Required work:
Extend the passage on manufacturing the printed wiring board of Embodiment 2 by writing the next paragraph, starting after its last sentence.
-- Start of Given text --
Next, a method for manufacturing the printed wiring board 1C of Embodiment 2 will be described. FIGS. 8A to 8G and FIGS. 9A to 9D are diagrams illustrating an example the method for manufacturing the printed wiring board 1C of Embodiment 2. In the manufacturing method of FIG. 8A, a base forming step of forming the first base 20A and the second base 20B is executed by using a hot press machine (not illustrated). The hot press machine stacks a plurality of prepreg materials 11 and hot-presses these stacked prepreg materials 11, to form the first base 20A and second base 20B having low coefficients of thermal expansion as illustrated in FIG. 8B. Next, in the manufacturing method of FIG. 8C, a pre-hole forming step is executed by using a boring machine (not illustrated). The boring machine forms, in the surface portion of the first base 20A, the first pre-hole 3A extending through the front and back thereof, and forms, in the surface portion of the second base 20B, the second pre-hole 3B extending through the front and back thereof.
In the manufacturing method of FIG. 8D, a joining step of joining the surface portions of the first base 20A and the second base 20B to each other is executed by using a hot press machine (not illustrated). The hot press machine locates the insulating adhesive sheet 30 between the surface portions of the first base 20A and the second base 20B such that the first pre-hole 3A and the second pre-hole 3B overlap each other. In addition, the hot press machine hot-presses the adhesive sheet 30 between the first base 20A and the second base 20B to form the insulating layer 30A which joins the surface portions of the first base 20A and the second base 20B to each other. As a result, the insulating layer 30A adheres the surface portion of the first base 20A and the surface portion of the second base 20B to each other and constitutes bottoms 8 which close the openings of the first pre-hole 3A and the second pre-hole 3B, as illustrated in FIG. 8E.
In the manufacturing method of FIG. 8F, a filling step is executed by using a filling machine (not illustrated). The filling machine, for example, causes the opening side of the first pre-hole 3A of the first base 20A to face upward, and fills the melted insulating material 4 into the first pre-hole 3A of the first base 20A. At that time, the insulating layer 30A constitutes the bottom 8 of the first pre-hole 3A, and thus can prevent the insulating material 4 filled in the first pre-hole 3A from hanging down to the opening side. In addition, a heater (not illustrated) thermally cures the insulating material 4 filled in the first pre-hole 3A. After the insulating material 4 filled in the first pre-hole 3A is thermally cured, the filling machine causes the opening side of the second pre-hole 3B to face upward. Further, the filling machine fills the melted insulating material 4 into the second pre-hole 3B of the second base 20B as illustrated in FIG. 8G. At that time, the insulating layer 30A constitutes the bottom 8 of the second pre-hole 3B, and thus can prevent the insulating material 4 filled in the second pre-hole 3B from hanging down to the opening side. Moreover, the heater thermally cures the insulating material 4 filled in the second pre-hole 3B. As a result, the heater causes the insulating material 4 thermally cured in the first pre-hole 3A and the second pre-hole 3B to form the hole-plugging portion 4B. In addition, a grinding machine (not illustrated) grinds and planarizes the surface portions of the first base 20A and the second base 20B and the surface of the hole-plugging portion 4B projecting on the surface portions. As a result, subsequent steps such as a copper foil laminating step and a pattern forming step can smoothly be performed.
-- End of Given text --
-- Start of Data provided --
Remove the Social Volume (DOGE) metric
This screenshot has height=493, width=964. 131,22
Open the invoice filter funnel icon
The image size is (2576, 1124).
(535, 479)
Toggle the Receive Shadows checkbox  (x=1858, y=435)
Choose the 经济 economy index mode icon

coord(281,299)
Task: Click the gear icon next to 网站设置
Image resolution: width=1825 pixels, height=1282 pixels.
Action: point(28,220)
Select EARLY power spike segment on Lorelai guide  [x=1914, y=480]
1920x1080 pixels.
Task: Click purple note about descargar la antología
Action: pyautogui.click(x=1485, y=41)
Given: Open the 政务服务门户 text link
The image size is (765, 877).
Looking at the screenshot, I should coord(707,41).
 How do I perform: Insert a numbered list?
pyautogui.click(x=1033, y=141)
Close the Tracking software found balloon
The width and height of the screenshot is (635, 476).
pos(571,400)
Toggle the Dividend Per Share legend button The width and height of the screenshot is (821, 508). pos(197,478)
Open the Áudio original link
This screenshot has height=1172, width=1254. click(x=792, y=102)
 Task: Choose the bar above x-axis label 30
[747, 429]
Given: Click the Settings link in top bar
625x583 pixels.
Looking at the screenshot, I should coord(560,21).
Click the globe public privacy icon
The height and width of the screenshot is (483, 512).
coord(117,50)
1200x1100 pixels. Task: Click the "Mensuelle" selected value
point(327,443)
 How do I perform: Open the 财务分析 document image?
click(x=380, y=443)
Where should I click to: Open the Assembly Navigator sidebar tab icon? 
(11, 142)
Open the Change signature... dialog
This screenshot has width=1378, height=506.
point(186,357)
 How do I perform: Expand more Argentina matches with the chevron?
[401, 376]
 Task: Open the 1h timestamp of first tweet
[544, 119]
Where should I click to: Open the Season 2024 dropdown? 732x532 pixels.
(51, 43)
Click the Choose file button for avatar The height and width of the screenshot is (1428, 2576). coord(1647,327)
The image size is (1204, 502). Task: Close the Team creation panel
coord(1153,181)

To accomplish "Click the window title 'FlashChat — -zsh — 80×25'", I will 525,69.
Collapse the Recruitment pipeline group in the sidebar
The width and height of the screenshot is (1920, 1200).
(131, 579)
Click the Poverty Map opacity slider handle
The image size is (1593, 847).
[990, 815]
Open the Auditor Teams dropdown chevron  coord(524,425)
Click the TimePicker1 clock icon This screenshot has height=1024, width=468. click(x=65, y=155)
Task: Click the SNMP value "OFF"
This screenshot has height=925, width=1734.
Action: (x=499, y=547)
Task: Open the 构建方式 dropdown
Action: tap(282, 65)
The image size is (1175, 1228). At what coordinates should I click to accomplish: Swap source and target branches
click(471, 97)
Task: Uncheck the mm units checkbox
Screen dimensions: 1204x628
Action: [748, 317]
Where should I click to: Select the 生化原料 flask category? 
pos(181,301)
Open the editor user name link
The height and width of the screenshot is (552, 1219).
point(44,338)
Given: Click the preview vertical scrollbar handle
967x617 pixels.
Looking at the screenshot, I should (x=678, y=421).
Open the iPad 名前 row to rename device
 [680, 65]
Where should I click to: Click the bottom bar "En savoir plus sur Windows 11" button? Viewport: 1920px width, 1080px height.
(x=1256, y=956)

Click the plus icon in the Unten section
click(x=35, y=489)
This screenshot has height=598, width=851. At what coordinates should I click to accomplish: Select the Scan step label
-- End of Data provided --
Task answer:
It should be noted that in the manufacturing method of FIGS. 8F and 8G, the insulating material 4 filled in the first pre-hole 3A is thermally cured, and then the insulating material 4 filled in the second pre-hole 3B is thermally cured. However, the heater may not completely thermally cure the insulating material 4 filled in the first pre-hole 3A and may perform preliminary thermal curing in which the insulating material 4 filled in the first pre-hole 3A is thermally cured to such an extent that the insulating material 4 does not hang down to the opening side. In addition, after the insulating material 4 filled in the first pre-hole 3A is preliminarily thermally cured, the filling machine fills the insulating material 4 into the second pre-hole 3B. Then, the heater completely thermally cures the insulating material 4 in the first pre-hole 3A and the second pre-hole 3B. In this case, warpage of the printed wiring board 1C that can occur owing to different timings at which the insulating material 4 is thermally cured in the first pre-hole 3A and the second pre-hole 3B can be suppressed. In addition, when an ultraviolet curable insulating material is used as the insulating material 4, main baking in which the insulating material 4 is completely thermally cured may be executed after the insulating material 4 filled in the first pre-hole 3A and the second pre-hole 3B is preliminarily thermally cured.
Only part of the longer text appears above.